Nonostante il fallimento produttivo, la trilogia di Xenosaga ha comunque rappresentato un unicum nel suo genere. A parte Xenogears, probabilmente non esiste un’altra opera videoludica che coinvolga così tanti elementi e temi, capace di coniugare fantascienza, filosofia, psicologia e iconografia religiosa in un’unica trama stratificata, portata avanti da un cast di personaggi memorabili.

Possiamo solo vagamente immaginare la frustrazione che ha accompagnato per anni Tetsuya Takahashi per non aver potuto realizzare una visione così potente e ambiziosa come l’aveva immaginata. Con tutta probabilità è stata tale delusione a spingerlo a ideare titoli più autonomi, come in seguito ha fatto con Xenoblade Chronicles.
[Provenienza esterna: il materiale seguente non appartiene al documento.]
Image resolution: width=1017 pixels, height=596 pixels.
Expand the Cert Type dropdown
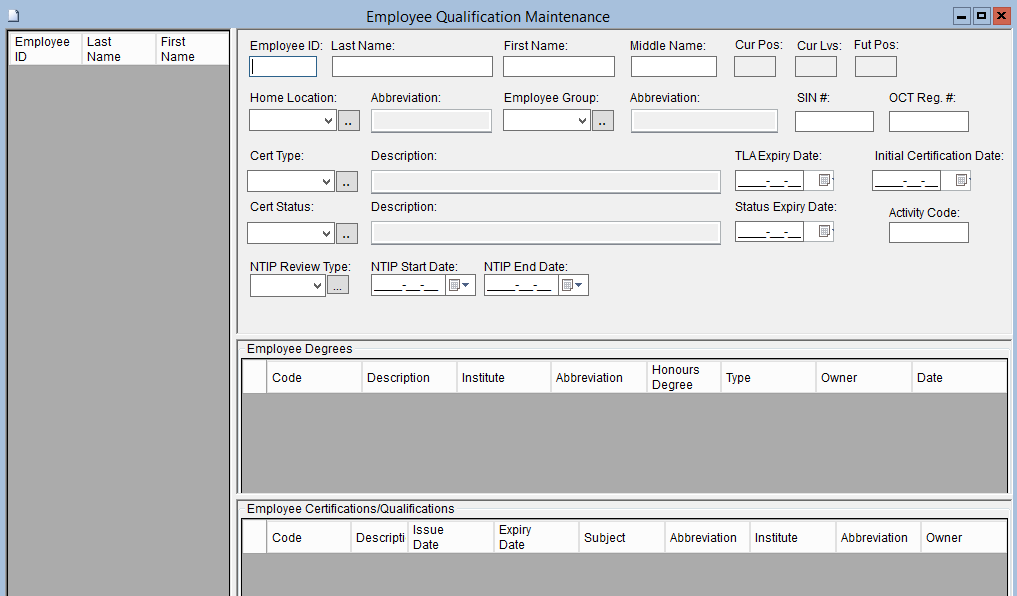(326, 182)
La richiesta degli utenti di una remaster HD della trilogia di Xenosaga aveva raggiunto anni fa Katsuhiro Harada, general manager di Bandai Namco, che aveva chiesto in prima persona ai fan di farsi sentire per destare l’attenzione dell’azienda. Lo stesso Harada ha in seguito comunicato su Twitter che, nonostante il progetto stesse iniziando ad essere preso in considerazione, un’analisi di mercato non aveva dato esito positivo in quanto a previsioni di vendita, e quindi è stato bloccato. Da allora sono passati più di due anni, chissà se prima o poi Bandai Namco cambierà idea.